Consequently, their search query terms, which are expressed in
their own words, often fail to match the titles and subject
headings of the documents, causing search failures. "Brittle"
query languages based on Boolean logic tend to exacerbate this
situation further, especially for complicated search queries.
+ Page 40 +
Transaction monitoring is the most appropriate technique to study
search failures when the cause(s) of search failures are obvious
(e.g., zero retrievals due to misspellings or collection
failures). However, transaction monitoring seems to be less
efficient in dealing with more complicated failures. For
example, partial failures can be best studied with the help of
the user. After all, the user is the key person in the analysis
of search failures. It is the user who can explain what he or
she was trying to do and whether it was successful. Such input
from the user puts each search into perspective and provides much
needed contextual information. However, users do not get
identified in most transaction log studies. Without user
feedback, researchers are faced with the unenviable task of
coming up with a rational explanation as to why a particular
search failed.
Notwithstanding the circumstantial evidence gathered through
various online catalog studies in the past, studies examining the
match between users' vocabulary and that of online document
retrieval systems are scarce. Moreover, the probable effects of
mismatching on search failures are yet to be fully explored.

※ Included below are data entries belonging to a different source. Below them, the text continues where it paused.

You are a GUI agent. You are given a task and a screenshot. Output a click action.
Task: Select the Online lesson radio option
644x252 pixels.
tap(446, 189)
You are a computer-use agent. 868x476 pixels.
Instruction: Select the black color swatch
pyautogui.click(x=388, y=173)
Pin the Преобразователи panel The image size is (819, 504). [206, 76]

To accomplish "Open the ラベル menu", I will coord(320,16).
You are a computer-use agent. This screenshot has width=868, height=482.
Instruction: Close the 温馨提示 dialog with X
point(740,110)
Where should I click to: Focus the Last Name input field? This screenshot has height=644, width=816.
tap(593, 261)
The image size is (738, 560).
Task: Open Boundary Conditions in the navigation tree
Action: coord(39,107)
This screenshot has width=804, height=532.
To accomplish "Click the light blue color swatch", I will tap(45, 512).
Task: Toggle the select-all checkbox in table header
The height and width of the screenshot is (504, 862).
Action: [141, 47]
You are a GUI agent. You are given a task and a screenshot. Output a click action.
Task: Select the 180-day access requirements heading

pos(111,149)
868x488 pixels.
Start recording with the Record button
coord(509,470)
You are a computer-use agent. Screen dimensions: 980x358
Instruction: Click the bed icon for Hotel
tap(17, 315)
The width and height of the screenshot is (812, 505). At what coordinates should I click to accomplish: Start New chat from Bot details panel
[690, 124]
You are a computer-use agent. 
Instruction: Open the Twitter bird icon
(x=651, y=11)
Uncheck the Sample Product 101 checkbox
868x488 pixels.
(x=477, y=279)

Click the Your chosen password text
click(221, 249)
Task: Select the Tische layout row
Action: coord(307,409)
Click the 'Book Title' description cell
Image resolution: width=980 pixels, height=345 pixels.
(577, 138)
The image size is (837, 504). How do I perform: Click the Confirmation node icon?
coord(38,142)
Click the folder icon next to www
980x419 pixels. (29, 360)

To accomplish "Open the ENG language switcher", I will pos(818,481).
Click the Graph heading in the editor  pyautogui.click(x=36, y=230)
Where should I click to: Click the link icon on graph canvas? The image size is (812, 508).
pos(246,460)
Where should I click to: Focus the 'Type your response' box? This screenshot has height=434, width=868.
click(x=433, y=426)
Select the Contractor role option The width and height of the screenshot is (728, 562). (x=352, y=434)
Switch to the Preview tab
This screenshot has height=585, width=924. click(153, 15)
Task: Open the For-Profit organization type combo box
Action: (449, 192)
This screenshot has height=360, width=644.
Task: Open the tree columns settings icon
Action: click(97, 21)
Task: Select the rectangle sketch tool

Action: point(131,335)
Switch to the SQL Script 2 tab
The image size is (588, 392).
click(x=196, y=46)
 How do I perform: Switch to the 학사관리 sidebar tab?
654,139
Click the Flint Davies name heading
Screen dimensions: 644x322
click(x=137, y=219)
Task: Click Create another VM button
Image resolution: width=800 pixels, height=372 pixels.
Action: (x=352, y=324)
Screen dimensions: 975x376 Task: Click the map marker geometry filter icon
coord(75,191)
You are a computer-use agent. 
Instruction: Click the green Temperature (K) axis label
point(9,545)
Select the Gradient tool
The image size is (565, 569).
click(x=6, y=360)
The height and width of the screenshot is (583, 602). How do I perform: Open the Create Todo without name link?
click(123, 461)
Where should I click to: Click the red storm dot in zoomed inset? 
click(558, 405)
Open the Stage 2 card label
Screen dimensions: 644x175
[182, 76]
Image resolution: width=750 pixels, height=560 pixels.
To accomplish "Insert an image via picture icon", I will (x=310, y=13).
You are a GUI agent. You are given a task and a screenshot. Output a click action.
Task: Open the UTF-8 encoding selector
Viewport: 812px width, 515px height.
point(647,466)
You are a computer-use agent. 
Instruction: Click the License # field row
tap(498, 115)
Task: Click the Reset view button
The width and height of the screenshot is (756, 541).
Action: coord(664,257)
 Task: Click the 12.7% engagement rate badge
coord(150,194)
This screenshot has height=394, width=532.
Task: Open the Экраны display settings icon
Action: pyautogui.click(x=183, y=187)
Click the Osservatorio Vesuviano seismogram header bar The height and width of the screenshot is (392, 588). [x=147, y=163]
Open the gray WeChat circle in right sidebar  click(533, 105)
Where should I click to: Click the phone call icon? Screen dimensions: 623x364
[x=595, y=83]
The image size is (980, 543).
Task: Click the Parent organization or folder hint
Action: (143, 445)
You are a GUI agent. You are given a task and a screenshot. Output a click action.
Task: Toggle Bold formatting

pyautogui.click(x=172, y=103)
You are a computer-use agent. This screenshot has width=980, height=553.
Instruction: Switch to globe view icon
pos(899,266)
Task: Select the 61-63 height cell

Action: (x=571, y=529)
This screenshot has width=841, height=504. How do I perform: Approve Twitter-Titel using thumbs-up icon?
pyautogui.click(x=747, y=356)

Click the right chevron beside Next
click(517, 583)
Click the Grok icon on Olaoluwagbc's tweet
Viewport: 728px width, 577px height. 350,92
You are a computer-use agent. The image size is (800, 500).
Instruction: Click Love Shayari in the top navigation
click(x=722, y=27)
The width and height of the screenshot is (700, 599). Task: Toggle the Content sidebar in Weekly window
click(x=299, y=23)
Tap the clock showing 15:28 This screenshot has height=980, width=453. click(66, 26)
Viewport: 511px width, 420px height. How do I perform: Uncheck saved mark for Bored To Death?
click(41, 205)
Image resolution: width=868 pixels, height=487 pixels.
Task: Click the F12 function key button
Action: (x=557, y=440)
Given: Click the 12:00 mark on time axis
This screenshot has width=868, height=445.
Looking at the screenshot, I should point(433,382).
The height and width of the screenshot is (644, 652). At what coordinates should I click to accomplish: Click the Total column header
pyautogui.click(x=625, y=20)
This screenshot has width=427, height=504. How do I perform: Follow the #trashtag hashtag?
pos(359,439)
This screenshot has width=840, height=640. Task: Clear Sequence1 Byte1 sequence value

Users prefer to be able to express their information needs in
natural language, but most contemporary online catalogs cannot
accommodate search requests submitted in natural language form.
However, it is believed that natural language query interfaces
may reduce search failures in document retrieval systems.
Natural language search terms will more likely match the titles
of the documents in the database. Consequently, the role of
natural language interfaces in reducing search failures in
document retrieval systems needs to be thoroughly studied.
User input should be sought when analyzing search failures with
retrieval effectiveness measures such as precision and recall.
The same can be said for failure analysis studies that are based
on user satisfaction measures. We should strive for full-scale
user involvement as much as possible in every stage of analysis
of search failures. Despite user participation in the evaluation
process, search failures in document retrieval systems are
unlikely to be eliminated altogether. However, only through user
participation will we find the real causes of search failures
and, consequently, build better document retrieval systems.
+ Page 41 +
Notes
1. M. E. Maron, "Probabilistic Retrieval Models," in Progress in
Communication Sciences, vol. 5, ed. Brenda Dervin and Melvin J.
Voigt. (Norwood, NJ: Ablex, 1984), 145-176.
2. Ibid., 155.
3. Ibid.
4. C. J. Van Rijsbergen, Information Retrieval, 2nd ed. (London:
Butterworths, 1979), 10.
5. David C. Blair and M. E. Maron, "An Evaluation of Retrieval
Effectiveness for a Full-Text Document-Retrieval System,"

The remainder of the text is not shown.